Chapter 9 - Transport in Plants Flashcards
1
Q
Suggest and explain 3 reasons why multicellular plants need transport systems
A
- Metabolic demands, many underground and internal parts of plant can’t make own food etc. O2 and glucose needs to be transported to them and waste products removed
- Size, plants continue to grow * need effective transport system to move substances up and down tip of roots
- SA:VOL ratio, leaves are adapted to have large SA:VOL for GE, but still have a small SA:VOL bc of trunk, stem etc * cannot rely on diffusion alone
2
Q
What are dicotyledonous plants?
A
-make seeds that contain two cotyledons (food stores for developing plant and forms the first leaf in germination)
3
Q
Describe the two types of dicotyledonous plants
A
Herbaceous dicots - soft tissue and short life cycle
Woody dicots - hard lignified tissues + long life cycle
4
Q
Name the parts of the vascular bundle
A
Xylem
Phloem
Cambium
5
Q
Draw and label a diagram of the stem of a plant
A
- epidermis
- cortex
- phloem
- xylem
- vascular bundle
- parenchyma
6
Q
Explain the function of the xylem in plants
A
- Transport of water and mineral ions
- Support the plant
7
Q
Describe the structure of the xylem
A
Xylem vessels- long hollow structures made of long column cells
Thick-walled xylem parenchyma - packs around xylem vessels storing food, contains tannin (bitter chemical to protect plant)

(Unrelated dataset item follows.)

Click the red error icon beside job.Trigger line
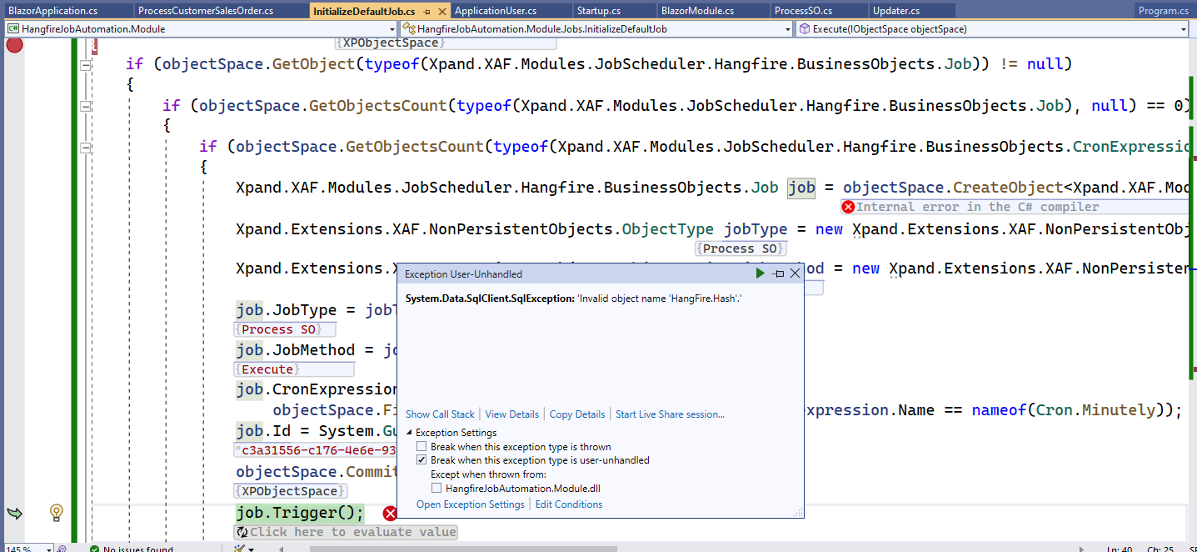Viewport: 1197px width, 552px height. (390, 514)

Fibres- long cells with lignified secondary walls that provide extra mechanical strength but don’t transport water
8
Q
How is lignin adapted in the xylem for maximum support?
A
Laid in spirals, rings or tubes w unlignified areas (boarded pits)
9
Q
Suggest the role of the phloem
A
Living tissue that transports food in form of organic solutes around plant from the leaves, supplies cells w sugars and aa needed for cellular respiration
10
Q
What are the phloems main transport vessels?
A
Sieve tube element cells, cells joined end to end to form long hollow structure
11
Q
Are phloem tubes lignified?
A
No
12
Q
What forms in between the cells in phloem tissue?
A
Walls become perforated to form sieve plates, let phloem contents through * tube is filled with phloem sap
13
Q
What structures break down in the phloem because of the large pores?
A
Cell walls, tonoplast (vacuole membrane), nucleus and other organelles
14
Q
What are companion cells?
A
Cells that link to the sieve tube elements by many plasmodesmata
-function of life support for sieve TEC which have lost most of its OG function
15
Q
Why do plants need water?
A
- Turgor pressure (hydrostatic pre) bc of osmosis in plant cells provides hydrostatic skeleton to support stems and leaves
- Turgor drives cell expansion, the force enables plant to grow through tarmac
- Loss of water by evaporation helps keep plant cool
- Mineral ions and products of photosynthesis are transported in aq sol
- Raw material for photosynthesis
16
Q
Suggest how RHC are adapted to carry out its function (5 marks)
A
Function: to take up water from soil into plant
- Microscopic size-> can penetrate easily through soil particles
- Each hair large SA:VOL
- large SA bc there are so many
- Each hair thin surface layer so diff and osmosis is rapid
- Conc of solutes in cytoplasm of RHC maintains a water potential gradient between soil water and cell
17
Q
Explain how water moves into the RHC from the soil
A
- Soil has low conc of dissolved minerals * high wp
- Cytoplasm and vacuolar sap of RHC has many solvents (aa, sugars) so wp low
- Water moves into RHC via osmosis
18
Q
Name the 3 ways water can move across the root
A
Symplast pathway
Apoplast
Vacuolar
19
Q
Describe the mechanism when water moves through the symplast across the root
A
Through the cell
-RHC has higher wp than the next cell along -> water diffuses from into cell from soil
- Makes the cytoplasm more dilute (higher wp) so water moves into next cell via osmosis
- As water leaves RHC by osmosis, wp of cytoplasm falls again, maintains a step water potential grad to ensure max water is moved
20
Q
Explain how water moves across the root via apoplast pathway
A
Water moves across cells walls and intercellular spaces, fills spaces btwn loose open network of fibres in cellulose cell wall
- As water moves towards the xylem more water mol. are drawn due to the cohesion of water mol.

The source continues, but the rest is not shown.